[WHAT YOU WILL DO]
Repeat each line, word for word, from the one containing "This screenshot has height=638, width=1113." through the last line of the entries, and include no other output.

[SOURCE MATERIAL]
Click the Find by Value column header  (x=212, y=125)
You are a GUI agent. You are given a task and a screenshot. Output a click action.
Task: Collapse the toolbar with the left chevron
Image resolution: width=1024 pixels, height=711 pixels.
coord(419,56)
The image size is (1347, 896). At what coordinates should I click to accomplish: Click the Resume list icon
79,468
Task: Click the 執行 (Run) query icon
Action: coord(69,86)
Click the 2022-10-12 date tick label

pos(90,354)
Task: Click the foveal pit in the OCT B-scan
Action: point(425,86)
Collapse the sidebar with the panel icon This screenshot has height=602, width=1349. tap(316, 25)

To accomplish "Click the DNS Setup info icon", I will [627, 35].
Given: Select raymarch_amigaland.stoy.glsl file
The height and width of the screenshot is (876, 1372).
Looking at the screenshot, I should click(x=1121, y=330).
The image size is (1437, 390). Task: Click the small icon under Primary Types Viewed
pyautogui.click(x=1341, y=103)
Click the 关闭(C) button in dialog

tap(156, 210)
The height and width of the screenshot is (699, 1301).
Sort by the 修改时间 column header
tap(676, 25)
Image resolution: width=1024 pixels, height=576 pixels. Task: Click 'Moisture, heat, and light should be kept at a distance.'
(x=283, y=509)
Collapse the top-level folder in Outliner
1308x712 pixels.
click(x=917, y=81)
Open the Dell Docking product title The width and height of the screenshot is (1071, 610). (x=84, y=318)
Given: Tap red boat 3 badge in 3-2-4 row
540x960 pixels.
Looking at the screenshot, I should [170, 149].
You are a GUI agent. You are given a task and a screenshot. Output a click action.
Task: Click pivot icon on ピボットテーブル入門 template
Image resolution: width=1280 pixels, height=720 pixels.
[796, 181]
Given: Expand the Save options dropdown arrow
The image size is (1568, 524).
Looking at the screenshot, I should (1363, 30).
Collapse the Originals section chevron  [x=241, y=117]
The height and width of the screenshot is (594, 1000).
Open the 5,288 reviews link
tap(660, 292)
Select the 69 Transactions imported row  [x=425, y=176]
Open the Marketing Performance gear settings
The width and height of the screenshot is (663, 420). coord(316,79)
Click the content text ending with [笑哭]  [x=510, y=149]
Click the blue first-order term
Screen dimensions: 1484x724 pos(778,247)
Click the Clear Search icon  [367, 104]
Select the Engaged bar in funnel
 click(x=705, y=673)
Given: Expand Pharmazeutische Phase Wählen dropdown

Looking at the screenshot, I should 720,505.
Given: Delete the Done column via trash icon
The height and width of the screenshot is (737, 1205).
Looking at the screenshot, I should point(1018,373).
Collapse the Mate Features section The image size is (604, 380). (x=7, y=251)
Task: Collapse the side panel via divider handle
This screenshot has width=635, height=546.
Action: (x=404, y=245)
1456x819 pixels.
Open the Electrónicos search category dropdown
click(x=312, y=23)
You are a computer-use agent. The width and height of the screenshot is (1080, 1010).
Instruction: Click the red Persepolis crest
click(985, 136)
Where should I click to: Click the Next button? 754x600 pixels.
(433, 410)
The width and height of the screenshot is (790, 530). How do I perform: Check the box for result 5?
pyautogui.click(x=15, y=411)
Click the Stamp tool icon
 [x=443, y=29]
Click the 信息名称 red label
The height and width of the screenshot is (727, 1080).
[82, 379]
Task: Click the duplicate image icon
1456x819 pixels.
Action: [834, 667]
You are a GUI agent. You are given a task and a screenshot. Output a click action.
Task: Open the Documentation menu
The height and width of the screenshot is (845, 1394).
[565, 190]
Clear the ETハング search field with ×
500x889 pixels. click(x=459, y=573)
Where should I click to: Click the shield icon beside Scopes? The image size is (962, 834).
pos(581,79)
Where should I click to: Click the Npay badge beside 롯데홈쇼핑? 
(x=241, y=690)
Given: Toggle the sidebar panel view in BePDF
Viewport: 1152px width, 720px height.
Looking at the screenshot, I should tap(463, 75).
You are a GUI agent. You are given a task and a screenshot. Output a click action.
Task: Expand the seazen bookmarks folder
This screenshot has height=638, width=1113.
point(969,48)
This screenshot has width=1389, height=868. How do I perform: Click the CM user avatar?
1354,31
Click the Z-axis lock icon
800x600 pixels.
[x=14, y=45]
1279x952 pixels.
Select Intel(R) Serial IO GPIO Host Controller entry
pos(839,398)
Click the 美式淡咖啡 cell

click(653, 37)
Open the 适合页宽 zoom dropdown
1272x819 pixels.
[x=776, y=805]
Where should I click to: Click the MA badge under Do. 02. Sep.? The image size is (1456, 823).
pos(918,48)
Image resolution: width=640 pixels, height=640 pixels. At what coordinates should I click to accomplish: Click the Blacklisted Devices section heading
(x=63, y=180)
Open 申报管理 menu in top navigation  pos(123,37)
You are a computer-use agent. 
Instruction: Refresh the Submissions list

[TASK ANSWER]
This screenshot has height=638, width=1113.
point(969,48)
This screenshot has width=1389, height=868. How do I perform: Click the CM user avatar?
1354,31
Click the Z-axis lock icon
800x600 pixels.
[x=14, y=45]
1279x952 pixels.
Select Intel(R) Serial IO GPIO Host Controller entry
pos(839,398)
Click the 美式淡咖啡 cell

click(653, 37)
Open the 适合页宽 zoom dropdown
1272x819 pixels.
[x=776, y=805]
Where should I click to: Click the MA badge under Do. 02. Sep.? The image size is (1456, 823).
pos(918,48)
Image resolution: width=640 pixels, height=640 pixels. At what coordinates should I click to accomplish: Click the Blacklisted Devices section heading
(x=63, y=180)
Open 申报管理 menu in top navigation  pos(123,37)
You are a computer-use agent. 
Instruction: Refresh the Submissions list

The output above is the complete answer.